Aside from that, one of the major limitations of in-house systems goes back to scale. If a cluster for these simulations would only support ten of these simulations simultaneously, there’s both a time to result and overall productivity argument to be made.
“It’s trivial for us to spin up a new set of instances with the code that was on the previous system; now there are no limits in theory to how many simultaneous simulations there are.” These situations, where having quick access to instant scale is key, represent some of Elsen’s early growing user base, which is using the startup’s cloud-based backtesting paired with GPUs from those cloud providers who offer them. (It’s a short list—Peer1 Hosting and Amazon Web Services are two of the main infrastructure providers with Nvidia Tesla GPU coprocessors in their systems).
GPUs are a key differentiator for the “backtesting as a service” that Elsen is pushing. And for a small company with relatively young co-founders, Elsen brings quite a bit of GPU computing and financial services experience to bear. The company’s first prototype was based on GPUs for backtesting, which was something CEO and co-founder Zac Sheffer developed while building models at Credit Suisse. Along with White and a steadily growing team, Elsen began building more robust models for GPUs, even though not all calculations for backtesting can benefit from the parallelized boost. As is the case with everything simulation-driven, a lot depends on end user applications and requirements, but the GPU angle, coupled with the freedom from maintaining on-site hardware, is where Elsen hopes to put their experience into play.
In essence, the company’s system allows a user to build the strategy to test against, then run that strategy against a large amount of historical data before making the decision to move that strategy into place against a series of live data. Given the rapid, near-instant scalability of the cloud and handy access to a massive well of historical financial data, the idea is that users can quickly boost the volume of variables they look at over time. The scalability of adding more nodes, the ability to more efficiently process with GPUs, and the ability to tap into more data for backtesting at once is the driver for Elsen’s belief in this model for the future of backtesting at smaller funds.
“Traditionally, people may have been used to testing across a portfolio companies—but that topped out between 10 up to 500 at the high end,” White tells The Next Platform. “Since we can scale so quickly, it’s irrelevant to us how many companies they want to test against. Now users can make the quick decision to look at the entire New York Stock Exchange or the entire S&P 500 index. That’s been difficult before, but it all comes down to how we parallelized this system.”
The system can use the GPU to consider each company to look at as a “thread” and since one can run several thousand threads simultaneously, each company can be processed or backtested in lockstep with all the other companies, which allows backtesting at great scale and with many more variables to consider in one go. “To the GPU, numbers are numbers, as long as the algorithm is not particularly path dependent, then it will shine,” says White. “Because typically our users will be running against 2,000 or 5,000 companies, every single one of those companies has a timeseries of its own, which has the exact same set of calculations applied to it that is completely independent of the other timeseries around it. So as long as the algorithm is not or strategy is not path dependent, the GPU sings.”

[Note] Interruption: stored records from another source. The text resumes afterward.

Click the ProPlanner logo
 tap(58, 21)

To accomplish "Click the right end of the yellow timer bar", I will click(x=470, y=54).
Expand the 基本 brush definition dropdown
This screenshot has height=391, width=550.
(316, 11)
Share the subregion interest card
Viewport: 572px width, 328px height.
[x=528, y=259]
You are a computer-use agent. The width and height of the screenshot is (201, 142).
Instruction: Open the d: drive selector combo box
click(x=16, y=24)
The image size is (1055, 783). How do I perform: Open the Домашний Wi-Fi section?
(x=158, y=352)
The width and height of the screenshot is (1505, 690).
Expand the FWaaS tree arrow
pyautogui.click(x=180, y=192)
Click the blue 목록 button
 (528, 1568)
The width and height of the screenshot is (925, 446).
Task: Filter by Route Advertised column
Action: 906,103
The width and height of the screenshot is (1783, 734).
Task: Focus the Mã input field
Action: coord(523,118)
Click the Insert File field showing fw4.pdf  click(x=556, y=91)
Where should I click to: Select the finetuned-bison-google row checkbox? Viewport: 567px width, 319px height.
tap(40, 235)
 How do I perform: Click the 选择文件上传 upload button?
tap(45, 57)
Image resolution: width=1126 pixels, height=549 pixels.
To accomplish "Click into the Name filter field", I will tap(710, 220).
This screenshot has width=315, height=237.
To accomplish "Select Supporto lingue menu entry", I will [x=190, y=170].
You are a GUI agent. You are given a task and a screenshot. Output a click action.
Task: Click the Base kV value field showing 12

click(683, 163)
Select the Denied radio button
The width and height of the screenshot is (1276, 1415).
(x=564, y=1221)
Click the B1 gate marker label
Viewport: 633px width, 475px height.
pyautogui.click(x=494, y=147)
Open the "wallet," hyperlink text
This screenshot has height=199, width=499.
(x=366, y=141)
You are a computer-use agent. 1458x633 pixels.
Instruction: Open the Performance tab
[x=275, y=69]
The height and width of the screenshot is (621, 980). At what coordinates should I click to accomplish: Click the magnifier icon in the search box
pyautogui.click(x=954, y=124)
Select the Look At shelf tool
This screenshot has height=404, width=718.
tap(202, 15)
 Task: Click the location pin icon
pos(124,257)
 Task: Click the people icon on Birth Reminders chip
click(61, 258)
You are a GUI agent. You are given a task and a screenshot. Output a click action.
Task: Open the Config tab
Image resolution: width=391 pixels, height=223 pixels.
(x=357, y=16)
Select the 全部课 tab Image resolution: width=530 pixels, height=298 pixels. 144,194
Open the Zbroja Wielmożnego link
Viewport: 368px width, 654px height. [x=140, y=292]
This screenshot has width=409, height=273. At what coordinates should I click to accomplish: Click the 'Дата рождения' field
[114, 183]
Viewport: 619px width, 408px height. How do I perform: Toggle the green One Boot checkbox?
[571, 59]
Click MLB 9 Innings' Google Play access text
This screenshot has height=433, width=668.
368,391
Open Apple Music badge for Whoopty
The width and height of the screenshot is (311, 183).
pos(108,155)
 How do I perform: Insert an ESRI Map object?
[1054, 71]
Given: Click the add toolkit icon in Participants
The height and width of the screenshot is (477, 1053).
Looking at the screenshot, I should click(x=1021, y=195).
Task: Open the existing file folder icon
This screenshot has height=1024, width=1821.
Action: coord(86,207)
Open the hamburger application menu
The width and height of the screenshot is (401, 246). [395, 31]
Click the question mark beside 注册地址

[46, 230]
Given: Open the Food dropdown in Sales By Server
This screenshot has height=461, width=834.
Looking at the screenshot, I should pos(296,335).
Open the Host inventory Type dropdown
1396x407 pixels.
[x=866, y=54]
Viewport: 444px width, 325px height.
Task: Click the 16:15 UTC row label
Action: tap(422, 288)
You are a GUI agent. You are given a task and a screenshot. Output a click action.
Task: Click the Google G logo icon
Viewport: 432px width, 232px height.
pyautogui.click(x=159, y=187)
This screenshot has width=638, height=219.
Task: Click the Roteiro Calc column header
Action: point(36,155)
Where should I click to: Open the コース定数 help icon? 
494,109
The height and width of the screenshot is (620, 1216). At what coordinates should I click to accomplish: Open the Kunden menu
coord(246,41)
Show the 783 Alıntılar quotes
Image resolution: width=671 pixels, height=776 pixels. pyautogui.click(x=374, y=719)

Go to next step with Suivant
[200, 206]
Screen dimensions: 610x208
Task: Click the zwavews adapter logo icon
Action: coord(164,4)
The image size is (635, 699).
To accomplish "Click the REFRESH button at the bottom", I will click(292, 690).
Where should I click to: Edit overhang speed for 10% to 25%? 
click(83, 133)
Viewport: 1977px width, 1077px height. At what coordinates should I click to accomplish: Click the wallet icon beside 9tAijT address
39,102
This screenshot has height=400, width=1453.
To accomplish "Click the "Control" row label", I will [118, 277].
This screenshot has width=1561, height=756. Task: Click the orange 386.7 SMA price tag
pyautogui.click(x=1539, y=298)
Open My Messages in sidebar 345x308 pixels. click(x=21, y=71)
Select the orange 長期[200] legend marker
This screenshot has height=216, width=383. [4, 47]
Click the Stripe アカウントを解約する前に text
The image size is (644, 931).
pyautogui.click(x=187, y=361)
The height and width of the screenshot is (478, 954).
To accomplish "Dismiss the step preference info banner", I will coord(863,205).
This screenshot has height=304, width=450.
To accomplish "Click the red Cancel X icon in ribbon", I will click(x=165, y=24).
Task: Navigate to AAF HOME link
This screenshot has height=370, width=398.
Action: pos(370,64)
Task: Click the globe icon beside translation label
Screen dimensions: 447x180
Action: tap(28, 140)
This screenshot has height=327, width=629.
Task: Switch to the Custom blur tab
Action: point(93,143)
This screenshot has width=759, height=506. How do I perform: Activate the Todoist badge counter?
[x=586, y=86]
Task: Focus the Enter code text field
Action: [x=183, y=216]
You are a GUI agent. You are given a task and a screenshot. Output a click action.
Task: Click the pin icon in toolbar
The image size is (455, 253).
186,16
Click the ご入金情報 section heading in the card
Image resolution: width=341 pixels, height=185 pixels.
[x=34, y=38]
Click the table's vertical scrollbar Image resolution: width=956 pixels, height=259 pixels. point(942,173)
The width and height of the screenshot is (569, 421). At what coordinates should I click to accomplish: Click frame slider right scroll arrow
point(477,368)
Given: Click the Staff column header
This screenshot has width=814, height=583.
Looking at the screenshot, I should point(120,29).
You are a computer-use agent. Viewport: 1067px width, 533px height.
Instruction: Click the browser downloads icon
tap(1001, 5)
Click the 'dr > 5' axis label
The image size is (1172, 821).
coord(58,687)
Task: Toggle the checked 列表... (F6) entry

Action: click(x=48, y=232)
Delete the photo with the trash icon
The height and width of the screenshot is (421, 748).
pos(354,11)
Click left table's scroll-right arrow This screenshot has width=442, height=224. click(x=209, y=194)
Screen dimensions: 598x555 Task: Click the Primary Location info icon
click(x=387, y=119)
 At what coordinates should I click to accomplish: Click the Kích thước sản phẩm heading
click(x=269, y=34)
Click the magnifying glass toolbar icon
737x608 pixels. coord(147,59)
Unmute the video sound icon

The end result, according to Elsen, are financial modeling algorithms that run 600X faster than on CPU only-based systems. Sumit Gupta, general manager of accelerated computing at Nvidia, got behind this Elsen benchmark, agreeing that “For many financial services firms, the ability to maximize the efficiency of computational resources and increase financial application performance is game-changing.”
White says the “secret sauce” is how Elsen prepares and stores data. While he couldn’t reveal much, he says the format Elsen stores the data in inside the Postgres database and how it handles joins between tables for discovering data are keys, but their code yields massive improvements in how they procure and pull the data. “The whole point is that people can focus on increasing and improving their strategies, instead of working on the plumbing to actually start testing their strategies.”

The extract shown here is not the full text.